Padahal saat itu, stok gula dalam negeri dinyatakan surplus sehingga tidak membutuhkan impor gula.
"Akan tetapi, pada tahun 2015 Menteri Perdagangan tersangka TTL memberikan izin Pl gula kristal mentah sebanyak 105.000 ton kepada PT AP untuk mengolah Gula Kristal Mentah (GKM) menjadi Gula Kristal Putih (GKP)," papar Qohar.
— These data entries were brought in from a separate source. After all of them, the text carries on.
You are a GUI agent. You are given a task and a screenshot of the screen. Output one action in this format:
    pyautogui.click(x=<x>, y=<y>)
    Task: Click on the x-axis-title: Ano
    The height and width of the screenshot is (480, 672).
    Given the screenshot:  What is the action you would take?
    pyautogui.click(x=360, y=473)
Baca juga: Kuasa Hukum Pertanyakan Kejelasan Kerugian Negara Imbas Kebijakan Impor Gula Eks Mendag Tom Lembong
Keputusan Tom Lembong kala itu menyalahi Keputusan Menteri Perdagangan dan Perindustrian Nomor 527 Tahun 2004, yang hanya memperbolehkan impor GKP oleh perusahaan BUMN.
Namun, Tom Lembong justru mengeluarkan izin PI kepada PT AP untuk mengimpor GKM.
Selain itu, penerbitan izin impor juga tidak melalui rakor dengan instansi terkait serta tanpa adanya rekomendasi dari Kementerian Perindustrian guna mengetahui kebutuhan gula dalam negeri.
Dalam kasus ini, Kejagung juga menetapkan CS, Direktur Pengembangan Bisnis PT Perusahaan Perdagangan Indonesia (PT PPI) sebagai tersangka.